Given text below:

Extended Data Fig. 7 | — a–d, IHC analysis was performed on matched human primary melanoma tumours and lung metastases for MER, WNT5A and AXL. Scale bar represents 100um with representative images displayed for each patient sample.

Extended Data Fig. 8 | — a, Five young mice per group were intradermally injected with 2.5×10⁵ Yumm1.7 Dox inducible MER overexpressing mCherry melanoma cells. Mice were treated with Dox (2 mg/mL in water) from day 3 (Dox day 3) or day 21 onwards (Dox day 21), with tumours measured for 5 weeks. Lungs were taken, PFA embedded and underwent IHC analysis of mCherry positive melanoma cells. Representative images are displayed across three independent mice for mCherry positive cells and Ki-67 with the scale bar representing 100 um. b, c 5 aged mice per group were intradermally injected with 2.5×10⁵ Yumm1.7 Dox inducible AXL overexpressing mCherry melanoma cells. Mice were treated with Dox (2 mg/mL in water) from day 3 (Dox day 3) or day 21 onwards (Dox day 21), with tumours measured for 5 weeks. Lungs were taken, PFA embedded and underwent IHC analysis of mCherry positive melanoma cells. Representative images are displayed across three independent mice for mCherry positive cells and Ki-67 with the scale bar representing 100 um. Given that both Dox groups failed to produce larger lesions, these groups were assessed for the average number of single cell colonies per high powered frame (20 x) across entire lung sections and presented as mean +/− SEM. A student’s two-way t-test was performed. P = 0.5240.

End of Given text.

→ Using the information
(1) Translate this sentence from the figure legends into French: "Scale bar represents 100um with representative images displayed for each patient sample."
(2) Reproduce the part of the figure legends between "Extended Data Fig. 7" and "each patient sample.", inclusive.

Dataset excerpts below:

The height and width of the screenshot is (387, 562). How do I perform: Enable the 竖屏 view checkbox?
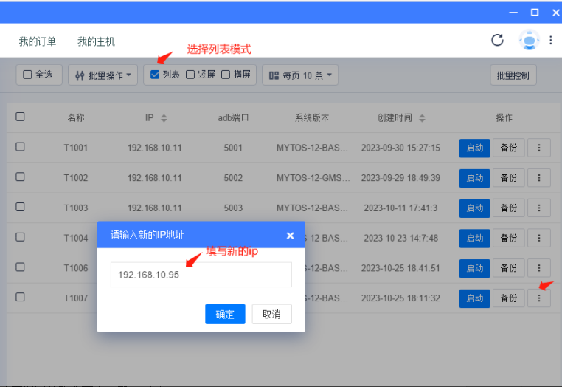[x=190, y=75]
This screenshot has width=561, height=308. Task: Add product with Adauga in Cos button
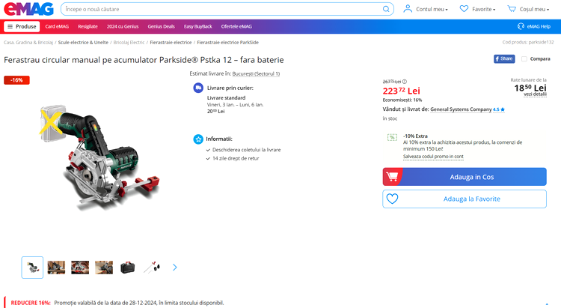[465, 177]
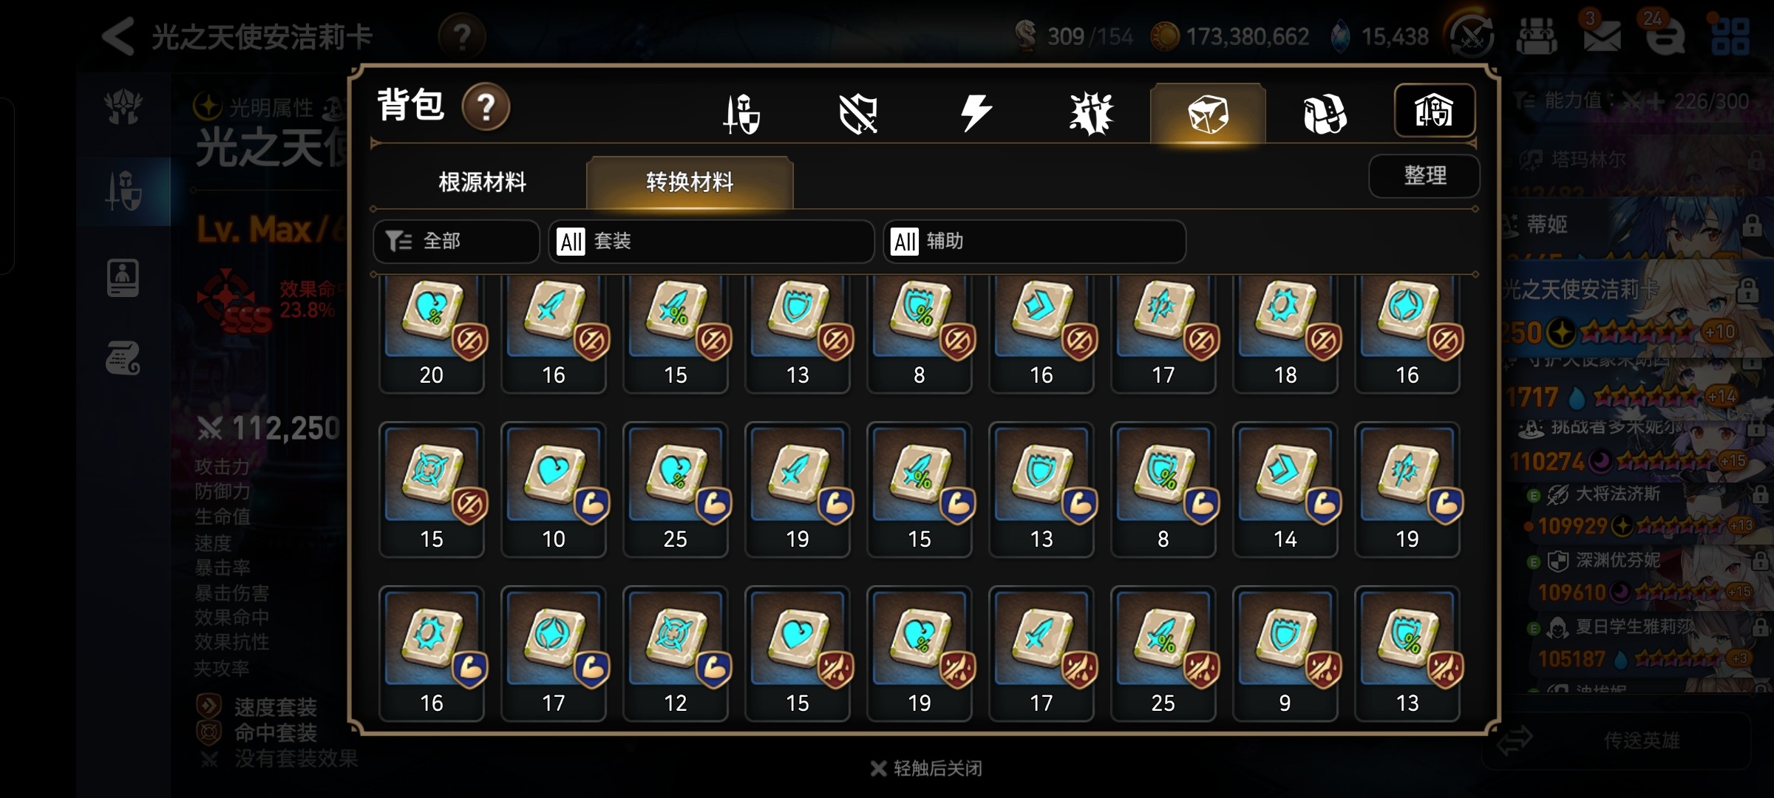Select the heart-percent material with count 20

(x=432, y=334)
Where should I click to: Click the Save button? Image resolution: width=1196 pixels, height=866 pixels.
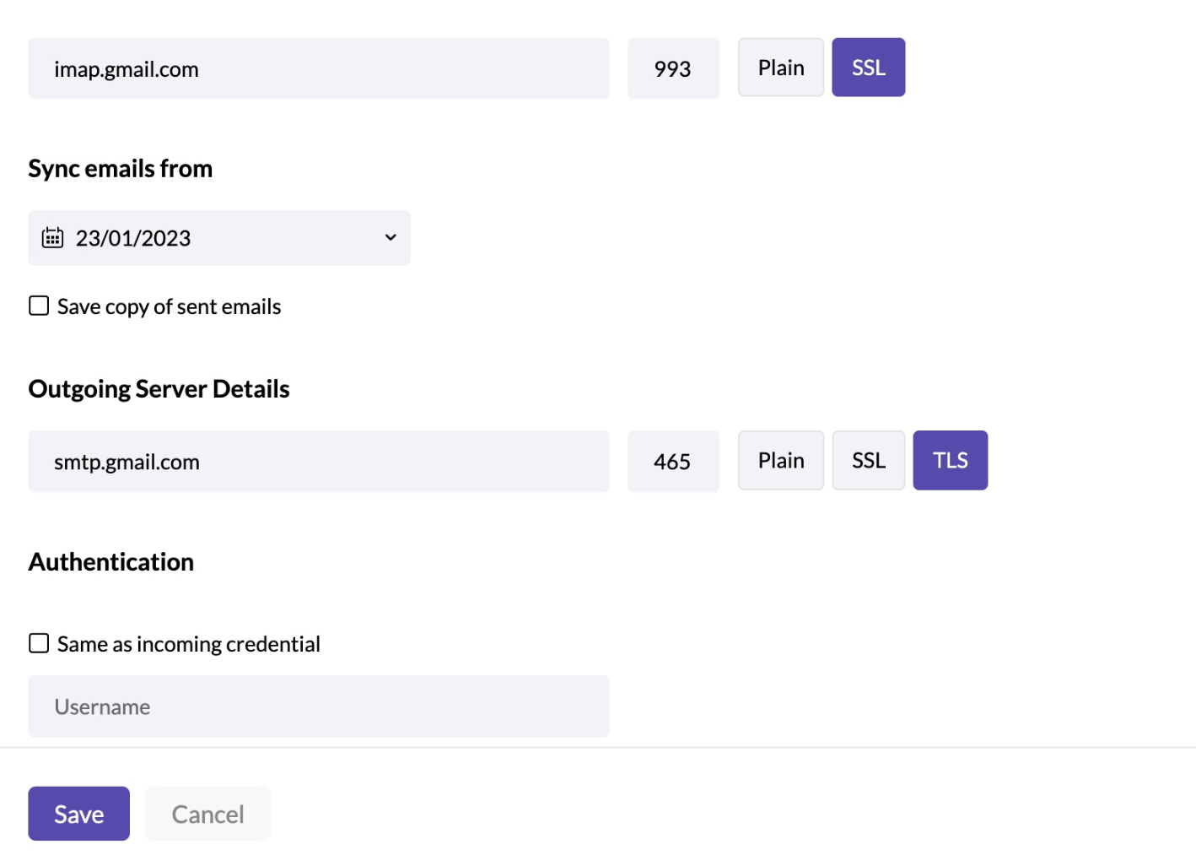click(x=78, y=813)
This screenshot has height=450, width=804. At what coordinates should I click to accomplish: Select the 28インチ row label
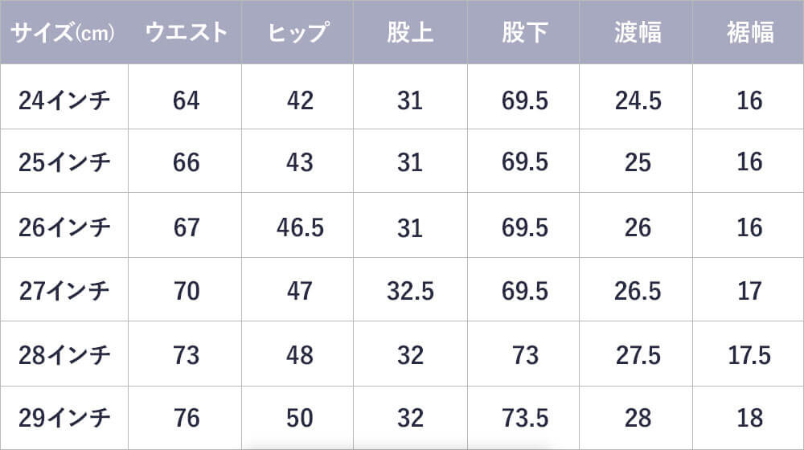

End of Dataset excerpts.

→ Solved problems
(1) La barre d'échelle représente 100 um, des images représentatives étant présentées pour chaque échantillon de patient.

(2)
Extended Data Fig. 7 | — a–d, IHC analysis was performed on matched human primary melanoma tumours and lung metastases for MER, WNT5A and AXL. Scale bar represents 100um with representative images displayed for each patient sample.